Motasim, who was finance minister in the 1996-2001 Taliban regime, welcomed “important preliminary steps” from all sides, such as the lifting of UN sanctions on former regime members, and said that as a result the Taliban were “inclined towards dialogue”.
But he called on the United Nations and United States to remove remaining Taliban names from the blacklist and demanded the immediate release from Guantanamo Bay of Taliban leaders.
“We believe that such steps of international community would help in bringing peace and stability and would become a source of persuading leaders of Islamic Emirate,” he wrote.

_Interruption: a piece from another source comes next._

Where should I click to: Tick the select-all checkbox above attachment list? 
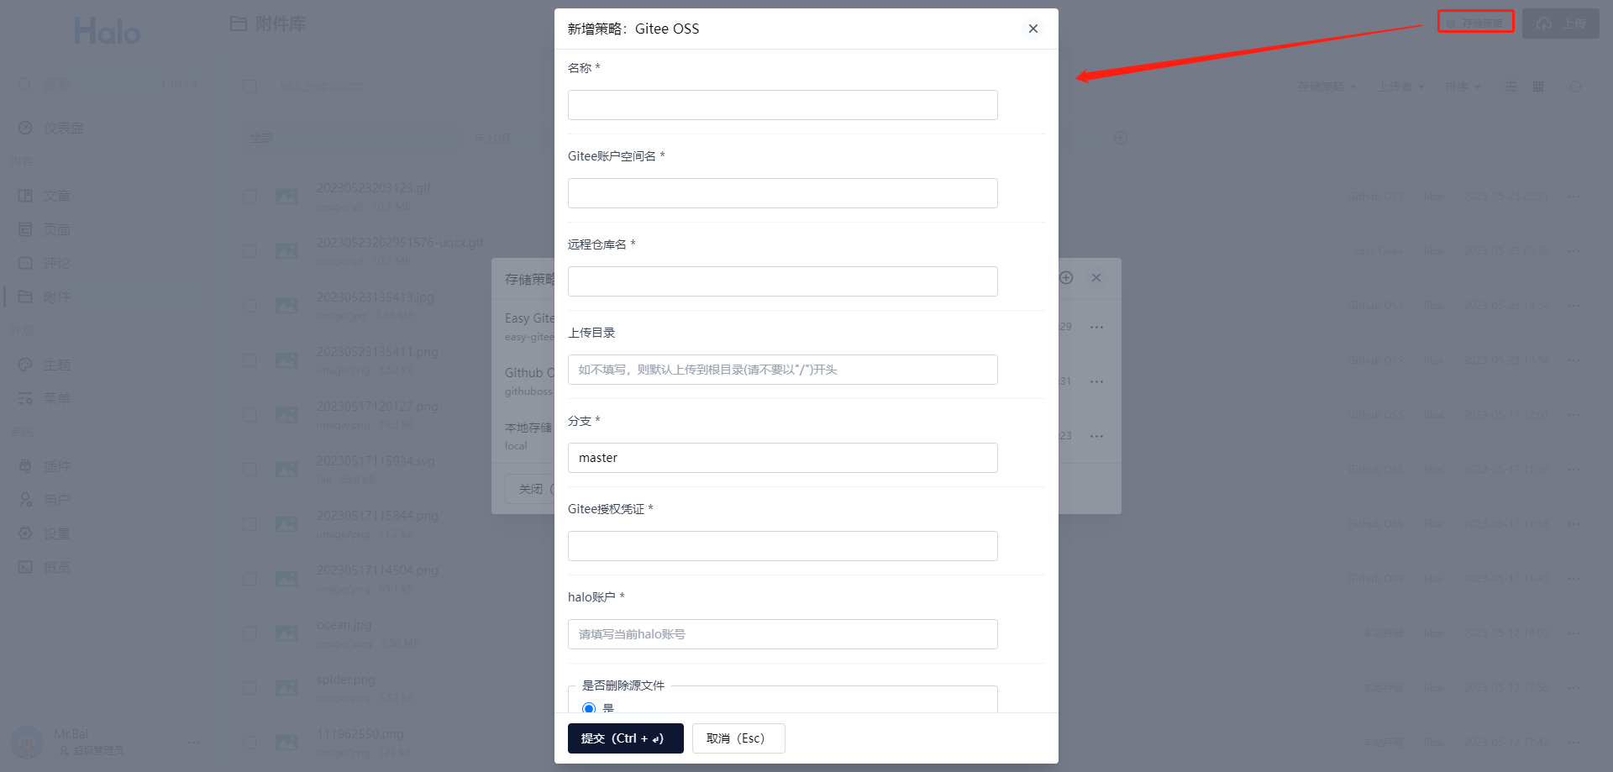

The United Nations removed Motasim's name from the sanctions list on July 19, at the time describing him as a Taliban fund-raiser who travels frequently in the Gulf and who is related to Taliban commander-in-chief Mullah Omar.
As with Mullah Abdul Ghani Baradar, once described as the Taliban second in command, Motasim is considered a moderate voice within an increasingly divided movement.
Both men were arrested in 2010 in Pakistan, but while Baradar is still in custody, Motasim was swiftly released. After he was nearly killed by gunmen in Karachi, he moved to Turkey where he was treated.
Earlier this year, Motasim accused members of a radical Taliban wing of having him removed from the leadership and organising the Karachi assassination attempt because they opposed his call for peace talks.
In a recent statement, a Taliban spokesman said Motasim no longer had any leadership role in the rebellion and that his remarks did not reflect their position.
But Motasim insists he is still part of Taliban and that only a direct decree from Mullah Omar can remove him.
Contacts in recent years between the Taliban and the West designed to avert civil war after the bulk of Nato combat troops leave Afghanistan at the end of 2014 have yet to yield a concrete agreement or an end to fighting in the country.